I’m trying to use as many QIIME specific features instead of external scripts. My data don’t have any feature table to work with when filtering, and I’ve struggled to find an equivalent tool in QIIME to perform the same task as the above Python script. Perhaps metadata-based filtering would work? I’m wondering what the structure of that metadata file input would look like. Maybe I can fake it with a 2 column file listing the sequences I want to keep (the list would contain only those sequences I want), and some other prefix for the SQL search to work with?
SeqID Status
00001 keep
00002 keep
... ...
10000 keep
The docs on metadata filtering all point to filtering samples, not sequences though.
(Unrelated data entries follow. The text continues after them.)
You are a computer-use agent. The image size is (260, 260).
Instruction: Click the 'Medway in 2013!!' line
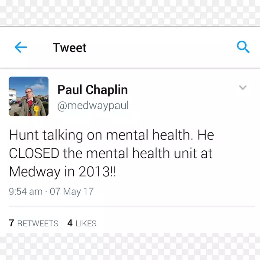62,172
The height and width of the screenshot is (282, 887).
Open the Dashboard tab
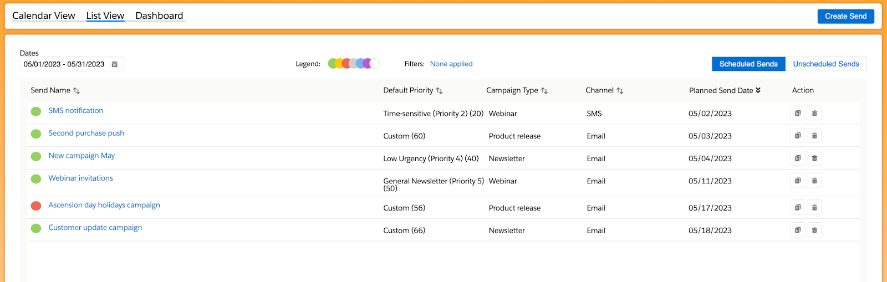coord(159,16)
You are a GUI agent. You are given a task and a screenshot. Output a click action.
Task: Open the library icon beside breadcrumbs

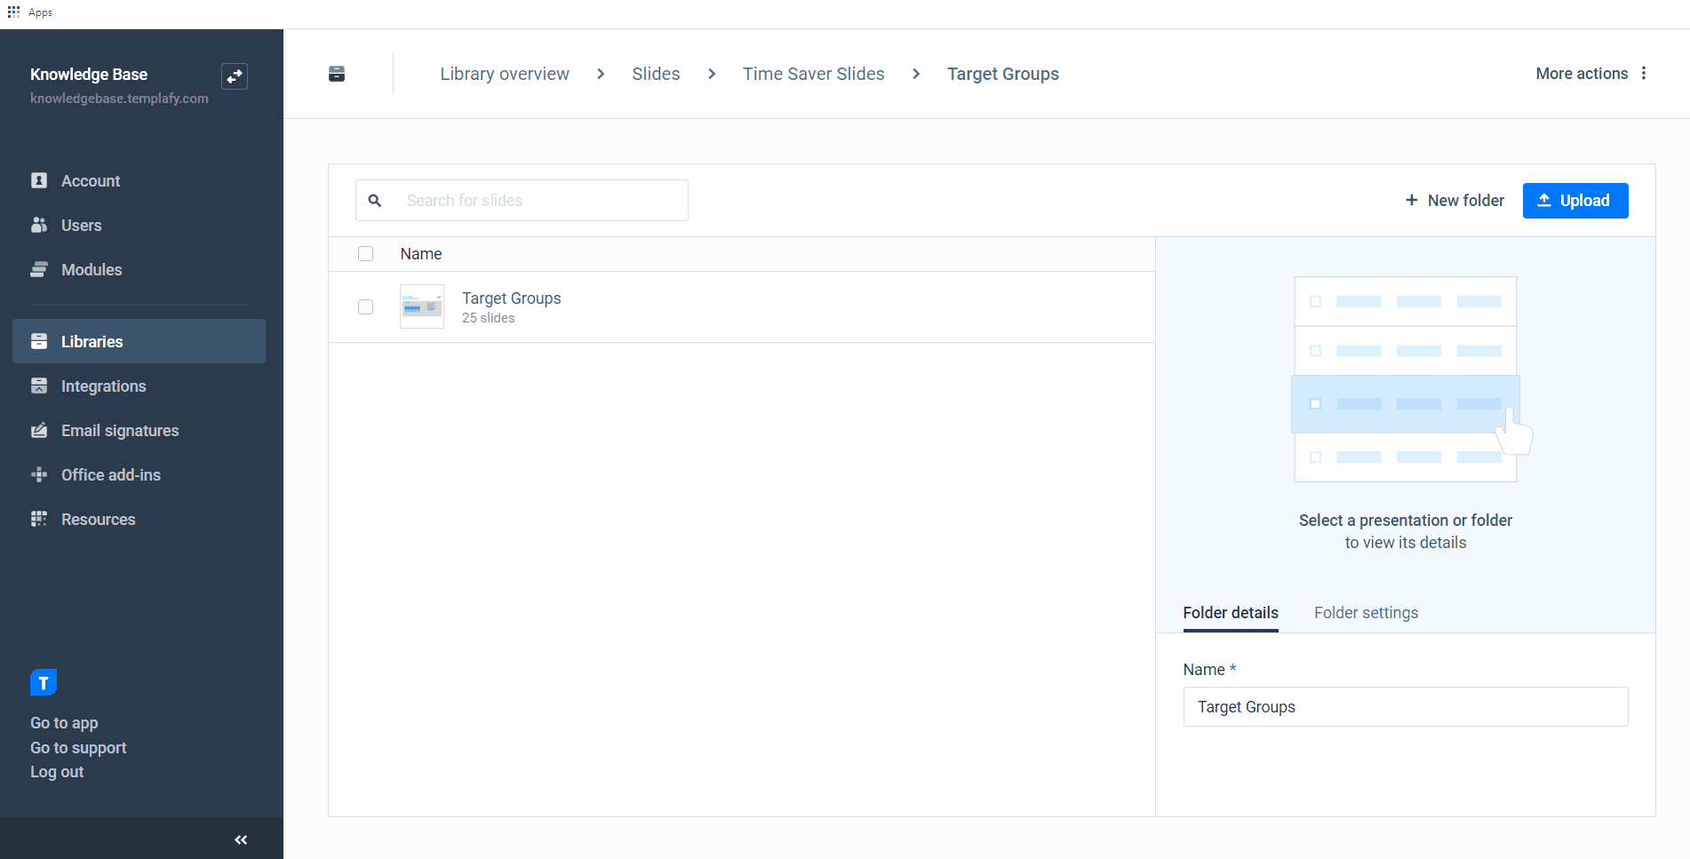[337, 74]
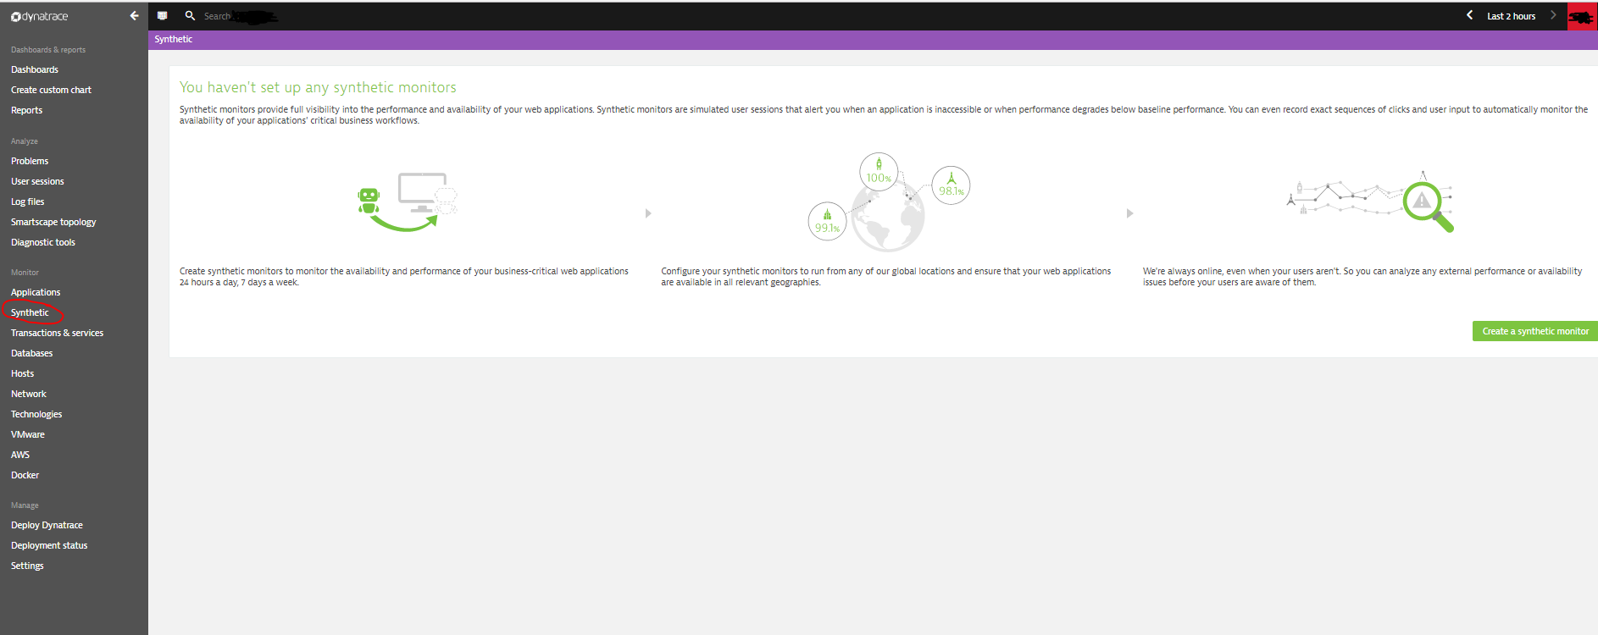Viewport: 1598px width, 635px height.
Task: Click the globe availability illustration
Action: tap(887, 203)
And the docs on sequence filtering use taxonomic information or a frequency table. I just want to use the simple case where I know what the sequence identifier is to include/exclude.
Thanks for any info as to whether this is possible. It seems trivial, which makes me think it must be in the documentation somewhere and I just can’t find it!
You can toggle the --p-exclude-ids / --p-no-exclude-ids depending on what is in your metadata file. Which, in this case, should look something like this:
Awesome.
I suppose if the list is the features I want to keep, then the switch is --p-no-exclude-ids? How is that not just named --p-include-ids?
Thanks!
QIIME 2 user interfaces are generated dynamically, based on the plugin registration. So, the relevant bit of plugin code is here:
You'll see, the parameter is a boolean (True/False) named "exclude_ids".
When q2cli gets its hands on this method, it automatically generates a few parameter flags for you to use - --p-exclude-ids & --p-no-exclude-ids, to cover the True and False cases, respectively. Admittedly though, that terminology is a bit weird, and is often surprising, so about a year ago @ebolyen extended q2cli to support --p-exclude-ids True / --p-exclude-ids False, which can be a bit more clear.
Hope that explains the weird naming convention a bit.
That’s way too thorough an explanation for my complaint - appreciate the insight.
Maybe programmers think better in the double negative then? My brain would have thought you’d have these two flags as:
--p-include-ids
--p-no-include-ids
Once you extend support to include TRUE/FALSE statements, that seems even simpler. But then again, perhaps this all comes down to what users are doing more often. Maybe they are excluding more often than including, which is what I’m guessing is the case. Which of course then makes what you’ve set up perfectly natural!